ComJour333 Leads Assignment

Looking over the “Five Leads” post on the class blog, I have chosen the fifth lead as my favorite and the one that made me want to continue reading.

The lead, from a New York Times piece on unusual weapons such as icepicks still being used to commit crimes in New York City is as follows: “The young man staggered down a city street as blood flowed from a puncture wound. The weapon used in the steely attack — an ice pick — was sticking out of his lower back. The scene was reminiscent of an era in the 1930s and ’40s when members of a notorious Brooklyn murder syndicate left a trail of bodies riddled with ice-pick holes. This attack, however, was set in modern-day New York City, specifically, on Aug. 21, at 4:20 p.m. in the Norwood section of the Bronx.”

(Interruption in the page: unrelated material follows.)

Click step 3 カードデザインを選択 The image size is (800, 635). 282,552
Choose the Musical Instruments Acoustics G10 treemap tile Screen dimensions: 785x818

This lead is the most interesting because of the vivid imagery that however cliche, really paints a picture in your head of the grisly events that had taken place. The writer really sets the tone for the piece and generates reader interest and intrigue in what was simply a police blotter report. This lead is creative in the sense that it compares current crimes to historical ones and then brings it back to modern day again. The writer really did a great job in drawing me in and practically forcing me to keep reading.

Here are the two leads I selected that I thought were well done and/or drew my interest:

New York Times: Obama Offers Liberal Vision; ‘We Must Act’

Lead: “Barack Hussein Obama ceremonially opened his second term on Monday with an assertive Inaugural Address that offered a robust articulation of modern liberalism in America, arguing that “preserving our individual freedoms ultimately requires collective action.”


Pittsburgh Post-Gazette: Shelters Work Overtime as Temps Plunge Across Southwestern Pennsylvania

Lead: “Pittsburgh’s homeless population filled local shelters by the dozens Monday night to escape temperatures that were forecast to plunge to 5 degrees and piercing wind gusts that were expected to create a wind chill as low as 20 degrees below zero.”